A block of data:
────────────────

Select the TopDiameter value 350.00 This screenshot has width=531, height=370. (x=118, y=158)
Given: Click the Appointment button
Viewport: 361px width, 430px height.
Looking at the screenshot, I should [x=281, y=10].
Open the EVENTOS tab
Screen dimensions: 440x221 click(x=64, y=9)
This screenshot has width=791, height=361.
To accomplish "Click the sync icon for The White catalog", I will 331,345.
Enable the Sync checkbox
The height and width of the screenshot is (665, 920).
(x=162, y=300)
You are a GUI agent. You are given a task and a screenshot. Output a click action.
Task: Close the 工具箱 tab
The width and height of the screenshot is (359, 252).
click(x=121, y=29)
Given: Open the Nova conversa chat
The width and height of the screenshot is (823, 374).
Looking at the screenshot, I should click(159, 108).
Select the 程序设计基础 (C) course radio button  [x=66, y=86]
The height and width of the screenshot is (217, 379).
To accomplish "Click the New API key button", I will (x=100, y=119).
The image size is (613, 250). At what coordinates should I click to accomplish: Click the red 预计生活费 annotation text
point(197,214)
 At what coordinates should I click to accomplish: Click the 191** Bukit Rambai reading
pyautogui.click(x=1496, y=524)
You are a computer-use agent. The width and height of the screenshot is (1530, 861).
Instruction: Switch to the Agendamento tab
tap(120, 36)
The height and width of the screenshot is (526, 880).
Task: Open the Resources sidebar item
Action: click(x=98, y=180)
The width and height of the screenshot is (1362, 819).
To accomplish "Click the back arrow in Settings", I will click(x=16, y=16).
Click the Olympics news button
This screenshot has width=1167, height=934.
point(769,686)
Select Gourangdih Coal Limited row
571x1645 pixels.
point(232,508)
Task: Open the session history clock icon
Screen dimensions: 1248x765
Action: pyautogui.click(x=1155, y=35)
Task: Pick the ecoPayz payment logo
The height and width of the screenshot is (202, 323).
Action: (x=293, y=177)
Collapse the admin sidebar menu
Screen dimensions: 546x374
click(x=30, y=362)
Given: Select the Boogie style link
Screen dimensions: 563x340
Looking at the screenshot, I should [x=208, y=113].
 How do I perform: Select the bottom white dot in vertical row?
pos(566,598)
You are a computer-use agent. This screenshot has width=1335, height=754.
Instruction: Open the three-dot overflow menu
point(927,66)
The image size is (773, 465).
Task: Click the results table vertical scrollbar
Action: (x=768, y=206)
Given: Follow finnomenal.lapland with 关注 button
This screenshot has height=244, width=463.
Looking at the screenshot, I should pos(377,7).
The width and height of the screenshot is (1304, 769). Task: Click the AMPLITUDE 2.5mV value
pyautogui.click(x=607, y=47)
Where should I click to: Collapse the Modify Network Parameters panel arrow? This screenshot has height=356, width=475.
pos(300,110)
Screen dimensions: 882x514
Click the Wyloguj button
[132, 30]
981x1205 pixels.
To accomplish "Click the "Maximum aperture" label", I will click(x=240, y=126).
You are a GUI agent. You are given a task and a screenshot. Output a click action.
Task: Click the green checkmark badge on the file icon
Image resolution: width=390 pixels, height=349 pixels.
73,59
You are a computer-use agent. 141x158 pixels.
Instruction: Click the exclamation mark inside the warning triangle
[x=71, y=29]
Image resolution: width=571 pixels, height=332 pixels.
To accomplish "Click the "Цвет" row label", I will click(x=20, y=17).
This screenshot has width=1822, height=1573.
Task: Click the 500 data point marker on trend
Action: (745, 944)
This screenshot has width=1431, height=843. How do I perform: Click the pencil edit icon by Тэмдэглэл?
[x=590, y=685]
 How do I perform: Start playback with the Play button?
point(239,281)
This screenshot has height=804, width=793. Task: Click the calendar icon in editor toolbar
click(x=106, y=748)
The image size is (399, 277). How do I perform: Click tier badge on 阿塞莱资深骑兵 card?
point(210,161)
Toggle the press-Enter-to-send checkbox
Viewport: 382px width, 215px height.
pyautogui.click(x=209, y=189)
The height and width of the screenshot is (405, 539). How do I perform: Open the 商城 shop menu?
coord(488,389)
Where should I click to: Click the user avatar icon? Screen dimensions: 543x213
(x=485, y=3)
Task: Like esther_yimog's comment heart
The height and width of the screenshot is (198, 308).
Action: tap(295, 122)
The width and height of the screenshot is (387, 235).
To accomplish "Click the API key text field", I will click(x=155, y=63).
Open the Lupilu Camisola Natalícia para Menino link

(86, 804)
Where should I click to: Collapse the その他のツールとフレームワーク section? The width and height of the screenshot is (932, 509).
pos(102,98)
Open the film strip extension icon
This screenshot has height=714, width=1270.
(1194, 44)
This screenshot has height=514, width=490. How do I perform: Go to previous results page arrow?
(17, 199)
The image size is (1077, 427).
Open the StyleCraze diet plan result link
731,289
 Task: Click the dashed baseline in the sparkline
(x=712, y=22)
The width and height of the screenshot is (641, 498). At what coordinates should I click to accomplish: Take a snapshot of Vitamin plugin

────────────────

Copy the lines of the material above exactly as they stand, starting at the line that contains "Task: Pick the ecoPayz payment logo" and ending after the line that contains "will click(x=240, y=126).".

Task: Pick the ecoPayz payment logo
The height and width of the screenshot is (202, 323).
Action: (x=293, y=177)
Collapse the admin sidebar menu
Screen dimensions: 546x374
click(x=30, y=362)
Given: Select the Boogie style link
Screen dimensions: 563x340
Looking at the screenshot, I should [x=208, y=113].
 How do I perform: Select the bottom white dot in vertical row?
pos(566,598)
You are a computer-use agent. This screenshot has width=1335, height=754.
Instruction: Open the three-dot overflow menu
point(927,66)
The image size is (773, 465).
Task: Click the results table vertical scrollbar
Action: (x=768, y=206)
Given: Follow finnomenal.lapland with 关注 button
This screenshot has height=244, width=463.
Looking at the screenshot, I should pos(377,7).
The width and height of the screenshot is (1304, 769). Task: Click the AMPLITUDE 2.5mV value
pyautogui.click(x=607, y=47)
Where should I click to: Collapse the Modify Network Parameters panel arrow? This screenshot has height=356, width=475.
pos(300,110)
Screen dimensions: 882x514
Click the Wyloguj button
[132, 30]
981x1205 pixels.
To accomplish "Click the "Maximum aperture" label", I will click(x=240, y=126).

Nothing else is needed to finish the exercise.